Editing is where raw footage becomes a coherent, paced sequence that tells the intended story.
Compression, codecs and formats
Raw video is enormous, so it must be compressed. A codec encodes and decodes the video, reducing the file size by discarding data the eye is less likely to notice. The video is then stored in a container format for delivery. Compression trades quality against file size and load time: too little leaves files too large to stream smoothly, too much leaves visible blocky artefacts. Choosing the right resolution, frame rate and compression for the delivery medium is essential for video that both looks good and plays without stalling.
Using video in multimedia
In a multimedia product, video must serve a purpose, look professional and load reliably. That means planning and shooting the footage you need, editing it to a sensible length and pace, and compressing it appropriately for the screen and delivery so it streams smoothly. In your folio, justify the resolution, frame rate and compression you chose and show how planning, shooting and editing produced video that fits the brief and performs well.
Exam-style practice questions
Practice questions written in the style of NESA exam questions on this dot point, with worked answer explainers. The year tag is the paper they imitate, not the source.
2021 HSC1 marksWhich of the following frame rates should be used when producing slow-motion video? A. Play at 12 fps, record at 12 fps B. Play at 25 fps, record at 60 fps C. Play at 60 fps, record at 25 fps D. Play at 60 fps, record at 60 fpsShow worked answer →
The correct answer is B: play at 25 fps, record at 60 fps.
Slow motion is created by recording at a high frame rate and then playing back at a lower (normal) frame rate. Capturing 60 frames every second and then showing only 25 of them each second stretches the action out over more time, so the motion appears slowed down while remaining smooth.
Recording and playing at the same rate (A and D) gives normal-speed video, and recording at a lower rate than playback (C) speeds the action up rather than slowing it. So B is correct.

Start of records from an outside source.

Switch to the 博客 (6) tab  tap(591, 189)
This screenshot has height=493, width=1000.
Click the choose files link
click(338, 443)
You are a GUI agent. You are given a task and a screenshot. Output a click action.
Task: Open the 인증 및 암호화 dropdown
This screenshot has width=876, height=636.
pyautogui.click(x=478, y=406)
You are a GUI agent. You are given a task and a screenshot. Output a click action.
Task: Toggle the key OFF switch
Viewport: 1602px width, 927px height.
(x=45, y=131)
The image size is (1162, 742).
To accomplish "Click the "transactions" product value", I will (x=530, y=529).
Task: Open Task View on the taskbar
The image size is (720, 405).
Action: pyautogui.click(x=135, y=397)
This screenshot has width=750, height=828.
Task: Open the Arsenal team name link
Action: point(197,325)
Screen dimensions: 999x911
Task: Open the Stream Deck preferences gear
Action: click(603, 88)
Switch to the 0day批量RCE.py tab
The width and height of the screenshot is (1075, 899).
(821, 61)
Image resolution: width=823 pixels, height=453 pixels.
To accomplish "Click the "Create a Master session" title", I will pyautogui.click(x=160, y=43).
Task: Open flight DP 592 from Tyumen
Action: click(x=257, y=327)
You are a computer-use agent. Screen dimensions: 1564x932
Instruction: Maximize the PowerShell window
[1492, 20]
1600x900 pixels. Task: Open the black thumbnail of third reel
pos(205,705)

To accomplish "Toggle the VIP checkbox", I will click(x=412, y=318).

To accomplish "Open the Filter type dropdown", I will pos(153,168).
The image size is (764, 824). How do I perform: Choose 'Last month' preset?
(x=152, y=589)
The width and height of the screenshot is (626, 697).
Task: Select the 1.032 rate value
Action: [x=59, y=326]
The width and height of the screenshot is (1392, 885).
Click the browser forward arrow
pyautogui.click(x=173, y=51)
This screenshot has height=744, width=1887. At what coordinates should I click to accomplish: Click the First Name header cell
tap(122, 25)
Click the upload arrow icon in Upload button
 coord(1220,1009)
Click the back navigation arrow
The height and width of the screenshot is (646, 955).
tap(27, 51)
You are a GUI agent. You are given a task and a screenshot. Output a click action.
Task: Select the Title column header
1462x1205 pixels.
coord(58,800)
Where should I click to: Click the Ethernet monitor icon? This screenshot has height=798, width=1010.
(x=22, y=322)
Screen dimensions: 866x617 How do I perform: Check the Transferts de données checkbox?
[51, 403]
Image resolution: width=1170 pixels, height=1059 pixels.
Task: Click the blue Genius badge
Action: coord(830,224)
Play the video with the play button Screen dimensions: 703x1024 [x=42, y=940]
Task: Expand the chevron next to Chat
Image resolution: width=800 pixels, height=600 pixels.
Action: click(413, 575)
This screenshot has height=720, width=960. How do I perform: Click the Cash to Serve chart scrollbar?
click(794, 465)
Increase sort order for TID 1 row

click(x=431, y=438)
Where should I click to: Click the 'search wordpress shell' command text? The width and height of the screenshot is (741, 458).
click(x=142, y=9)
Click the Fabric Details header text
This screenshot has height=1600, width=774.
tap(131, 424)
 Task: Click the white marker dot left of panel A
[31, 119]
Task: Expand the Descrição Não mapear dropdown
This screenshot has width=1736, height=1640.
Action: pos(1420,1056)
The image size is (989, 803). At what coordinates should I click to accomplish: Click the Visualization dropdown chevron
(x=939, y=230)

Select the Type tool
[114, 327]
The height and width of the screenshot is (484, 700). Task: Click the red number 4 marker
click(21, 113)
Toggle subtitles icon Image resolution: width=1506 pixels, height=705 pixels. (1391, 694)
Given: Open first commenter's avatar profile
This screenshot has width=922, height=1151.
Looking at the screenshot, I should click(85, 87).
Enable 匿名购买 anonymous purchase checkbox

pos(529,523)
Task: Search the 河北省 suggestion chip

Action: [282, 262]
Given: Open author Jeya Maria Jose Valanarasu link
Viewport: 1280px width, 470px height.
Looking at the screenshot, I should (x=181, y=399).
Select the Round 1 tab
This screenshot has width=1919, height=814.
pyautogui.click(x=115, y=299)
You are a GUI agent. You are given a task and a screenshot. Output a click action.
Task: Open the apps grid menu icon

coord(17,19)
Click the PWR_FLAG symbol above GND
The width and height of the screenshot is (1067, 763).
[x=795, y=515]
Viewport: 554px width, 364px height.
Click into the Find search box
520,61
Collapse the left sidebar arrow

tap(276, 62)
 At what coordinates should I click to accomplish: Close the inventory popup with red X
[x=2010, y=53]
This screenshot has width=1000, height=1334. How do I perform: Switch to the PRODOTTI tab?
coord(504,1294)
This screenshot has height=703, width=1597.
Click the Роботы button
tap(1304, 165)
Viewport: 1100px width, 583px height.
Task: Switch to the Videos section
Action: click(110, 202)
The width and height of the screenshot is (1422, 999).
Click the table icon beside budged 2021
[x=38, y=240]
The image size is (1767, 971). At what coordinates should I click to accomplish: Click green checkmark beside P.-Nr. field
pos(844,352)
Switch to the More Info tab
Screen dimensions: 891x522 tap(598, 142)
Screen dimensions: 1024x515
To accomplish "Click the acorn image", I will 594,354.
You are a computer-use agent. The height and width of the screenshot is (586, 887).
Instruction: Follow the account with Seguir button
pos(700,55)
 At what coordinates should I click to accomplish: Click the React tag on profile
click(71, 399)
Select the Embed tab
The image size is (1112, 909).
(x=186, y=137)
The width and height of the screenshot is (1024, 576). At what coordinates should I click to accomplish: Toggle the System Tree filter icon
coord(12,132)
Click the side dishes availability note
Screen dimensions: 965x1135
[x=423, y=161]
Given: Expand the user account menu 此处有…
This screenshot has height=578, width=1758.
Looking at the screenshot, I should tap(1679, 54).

2021 HSC4 marksExplain the effects of video compression on image quality and data storage.Show worked answer →
A four-mark answer should explain the trade-off in both directions and distinguish the two types of compression.
Effect on data storage. Compression reduces the file size of video by removing redundant or less noticeable data, for example storing only the changes between frames. Smaller files need less storage and stream and download faster over a network.
Effect on image quality. Lossy compression discards image information, so higher compression means smaller files but more visible loss of quality, such as blockiness, banding and loss of fine detail. Lossless compression preserves quality but gives much smaller savings.
The trade-off. The key idea, worth marks, is the inverse relationship: as compression increases, storage and bandwidth needs fall but image quality drops, so the editor chooses a level that balances acceptable quality against the file size and delivery method.
2019 HSC1 marksWhat is a disadvantage of using digital zooming when editing a video?Show worked answer →
Award the mark for correctly identifying the loss of quality.
Digital zoom does not use the lens to magnify the subject; instead it crops into the existing pixels and enlarges them. Because no new detail is captured, the result is a loss of resolution and image quality: the picture becomes pixelated, blurry or blocky as the software stretches a smaller number of pixels to fill the frame. Stating that digital zoom reduces image quality or causes pixelation earns the mark.